Another particularly offensive aspect of the process is that some prospective clients will request program ideas… Aren’t we supposed to get paid for these? Would you ask an attorney you were considering retaining for free legal advice? If you want ideas, pay for them. A friend of mine who was formerly with a major accounting firm ran an agency search via the RFP process some years ago. Given that he was asking for ideas, he paid the participating agencies a token amount of money.
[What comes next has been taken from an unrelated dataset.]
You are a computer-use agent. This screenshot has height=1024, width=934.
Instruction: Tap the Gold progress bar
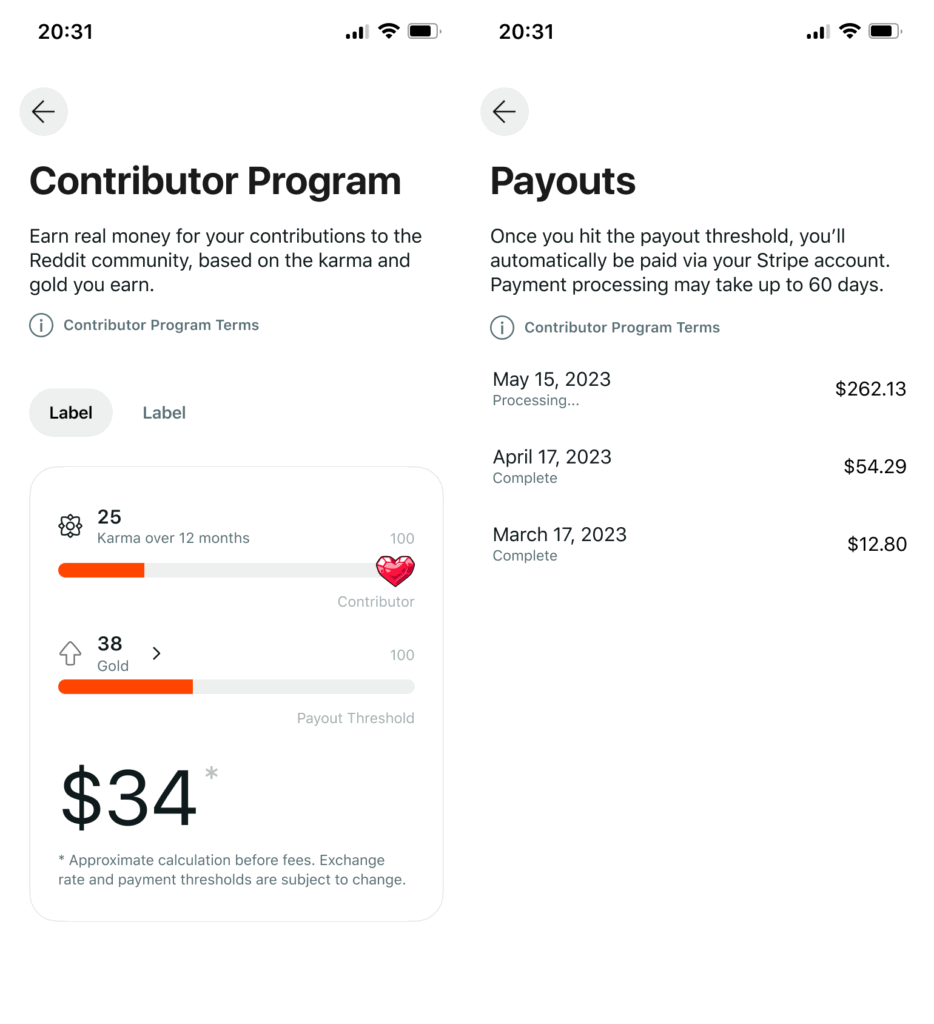click(236, 686)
There is a better way… A much better way. Allow me to elaborate:
- Know Your Budget. You get a lot of tire kickers who will often answer the budget question by saying, “We want the best program possible and don’t have a budget in mind.” Once the prospective client sees the budget estimate for the “best program possible,” he or she faints. Your budget will help you determine the agency that is right for you. Sure, I’d like a Porsche; however, my budget only permits me to own a ‘97 Camry.
- Know What You Need. Some companies might feel comfortable with a specialist firm (e.g., health, financial services, investor relations, technology, etc.) while others might prefer a boutique or a generalist. Look for a firm that possesses the requisite experience, matches your needs and offers the resources that might be important to your program’s success. Most firms will offer services on an “a la carte” basis so you can choose what you need immediately and utilize other services as time and budget dictate.
- Do Some Research. There is no reason to send an RFP to every firm in town. Get recommendations from friends. Talk to people. Of course, there’s always Google (my search utilizing the phrase, “Selecting a Public Relations Firm,” yielded 51 million results in 0.49 seconds). Surely out those 51 million results, there are a few helpful hints. For comparison purposes, you might want to a narrow your search to include firms of varying sizes.
- A Personal Visit is Best. Scheduling meetings with agencies is an indication that you are sincere in your search as opposed to going on a fishing expedition. Meeting with the firm’s executives will give you a good idea about many things that typically can’t be learned from an RFP submission. I’m talking about chemistry, the human element, if you will. Most agencies will present their credentials as well as recommendations for your company. It will be easy for you to see if they’re on the mark fairly quickly. In addition, you should insist on meeting the engagement team (avoid the “bait and switch” thing whereby the best presenters are in the room for the pitch and vanish after the account is landed). Also, when you visit a firm you can pick up other cues. How are you greeted? Are you kept waiting? Are the offices unkempt? Is the place buzzing with activity? Do staffers look happy? Of course, there are many other criteria by which you should base your decision, far too many to elaborate on here.
Finally, I do recognize that many companies have to follow certain procedures in their procurement processes and an RFP may be one of them. However, if you do have to go that route, remember that somebody (or a group of somebodies) spent a lot of time completing your RFP. A simple response or acknowledgement is all that is required. And, while delivering bad news to the losers is never fun, it is the right thing to do and will reflect positively on your company.